XML 52 R17.htm IDEA: XBRL DOCUMENT v3.3.0.814
Financial Commitments
9 Months Ended
Sep. 30, 2015
Financial Commitments [Abstract]  
Financial Commitments

(10)     Financial Commitments

 

Amended Credit Agreement

 

On June 5, 2014, the Company entered into a Sixth Amended and Restated Credit Agreement, (the “Credit Agreement”) restructuring its former $300 million revolving credit facility and $200 million Term Loan. All outstanding amounts under the Fifth Amended and Restated Credit Agreement were repaid in full using proceeds of the Credit Agreement.

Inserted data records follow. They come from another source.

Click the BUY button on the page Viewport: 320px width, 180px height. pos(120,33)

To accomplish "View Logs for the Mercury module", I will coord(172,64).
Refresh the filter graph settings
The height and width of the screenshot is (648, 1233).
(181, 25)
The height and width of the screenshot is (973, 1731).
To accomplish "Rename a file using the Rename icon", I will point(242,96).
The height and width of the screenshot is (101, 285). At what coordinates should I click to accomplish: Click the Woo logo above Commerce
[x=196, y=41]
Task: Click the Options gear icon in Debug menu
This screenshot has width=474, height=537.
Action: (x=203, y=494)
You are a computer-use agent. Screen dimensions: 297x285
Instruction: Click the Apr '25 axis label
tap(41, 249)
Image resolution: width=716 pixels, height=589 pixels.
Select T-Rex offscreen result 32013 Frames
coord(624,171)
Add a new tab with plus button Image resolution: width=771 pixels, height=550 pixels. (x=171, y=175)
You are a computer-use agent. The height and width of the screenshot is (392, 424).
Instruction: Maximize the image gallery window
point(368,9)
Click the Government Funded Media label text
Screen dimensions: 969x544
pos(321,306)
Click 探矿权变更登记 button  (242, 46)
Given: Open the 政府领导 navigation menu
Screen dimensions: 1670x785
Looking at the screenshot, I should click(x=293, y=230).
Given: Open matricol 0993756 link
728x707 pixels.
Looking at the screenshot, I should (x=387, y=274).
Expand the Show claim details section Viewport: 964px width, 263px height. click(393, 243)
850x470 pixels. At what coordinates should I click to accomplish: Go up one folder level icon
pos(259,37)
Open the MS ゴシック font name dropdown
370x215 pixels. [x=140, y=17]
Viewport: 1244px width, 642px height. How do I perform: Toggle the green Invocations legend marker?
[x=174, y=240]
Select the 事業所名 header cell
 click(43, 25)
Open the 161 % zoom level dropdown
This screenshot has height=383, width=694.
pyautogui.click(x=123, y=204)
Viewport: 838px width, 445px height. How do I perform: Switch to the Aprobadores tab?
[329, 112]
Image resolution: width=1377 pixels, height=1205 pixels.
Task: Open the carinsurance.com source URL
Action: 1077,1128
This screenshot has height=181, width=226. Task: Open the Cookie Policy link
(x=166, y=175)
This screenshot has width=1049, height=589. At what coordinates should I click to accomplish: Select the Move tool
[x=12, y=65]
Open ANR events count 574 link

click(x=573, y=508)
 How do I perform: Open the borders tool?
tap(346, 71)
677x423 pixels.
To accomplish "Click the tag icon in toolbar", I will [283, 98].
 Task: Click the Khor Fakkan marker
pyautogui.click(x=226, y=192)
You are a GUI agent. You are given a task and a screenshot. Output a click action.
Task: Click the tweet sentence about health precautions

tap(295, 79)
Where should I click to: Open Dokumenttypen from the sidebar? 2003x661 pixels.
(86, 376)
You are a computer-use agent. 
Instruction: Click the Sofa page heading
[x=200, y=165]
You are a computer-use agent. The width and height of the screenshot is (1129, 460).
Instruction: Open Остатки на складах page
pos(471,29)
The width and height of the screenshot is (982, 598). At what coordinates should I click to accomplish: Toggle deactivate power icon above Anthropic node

The new agreement provides for a $300 million revolving credit facility (the “Revolving Credit Facility") and a  $250 million term loan (the “Term Loan”) with Bank of America, N.A. as Administrative Agent, Swing Line Lender and L/C Issuer and a syndicate of other lenders. The Term Loan principal is to be repaid on a quarterly basis, with 6.0% of the original total outstanding principal repaid in year 1, 9.0% in year 2, 12.0% in year 3, 15.0% in year 4 and 13.5% in year 5 along with a balloon payment of the remaining 44.5% due at maturity. Borrowings under the Revolving Credit Facility bear interest based either on Bank of America’s prime lending rate or the London Interbank Offered Rate (“LIBOR”) plus an applicable margin. Borrowings under the Term Loan bear interest based on LIBOR plus an applicable margin. Included in the Credit Agreement is a special provision allowing an additional accordion provision, which the Company may opt to utilize at a future date to increase either the Revolving Credit Facility or establish one or more new term loan commitments, up to an aggregate amount not to exceed $300 million. The Credit Agreement provides a sublimit for the issuance of letters of credit up to the aggregate amount of $150 million. Both the Revolving Credit Facility and the Term Loan mature on June 5, 2019.

 

The Revolving Credit Facility and Term Loan include usual and customary covenants for credit facilities of this type, including covenants providing maximum allowable ranges of consolidated leverage ratios from 3.75:1.00 to 2.75:1.00 over a range of five years and maintaining a minimum consolidated fixed charge coverage ratio of 1.25:1.00. The Credit Agreement eliminated the other covenant requirements that were formerly held under the Fifth Amended and Restated Credit Agreement.

 

Substantially all of the Company’s subsidiaries unconditionally guarantee the obligations of the Company under the Credit Agreement. The obligations under the Credit Agreement are secured by a lien on all personal property of the Company and its subsidiaries party thereto.  The Term Loan balance was $229.4 million at September 30, 2015 and $242.5 million at December 31, 2014.

 

As discussed in Note 7. Commitments and Contingencies and Note 16. Subsequent Event, during the three months ended September 30, 2015 the Company recognized a non-cash, pre-tax charge of $23.9 million as a result of an adverse ruling on the Brightwater litigation matter. The financial impact of this charge caused the Company to breach its financial covenants under the Credit Agreement. On November 13, 2015, the Company received a waiver from the Credit Agreement lenders. Therefore, the Company is not in default under the Credit Agreement.

 

The Company had $140.0 million of outstanding borrowings under its Revolving Facility as of September 30, 2015 and $130.0 million as of December 31, 2014. The net change in borrowings under the Revolving Facility comprises all “Proceeds from debt” and a significant portion of all “Repayment of debt” as presented in the Consolidated Condensed Statements of Cash Flows. The Company utilized the Revolving Facility for letters of credit in the amount of $0.2 million as of September 30, 2015 and $1.0 million as of December 31, 2014. Accordingly, at September 30, 2015, the Company had $159.8 million available to borrow under the Revolving Facility.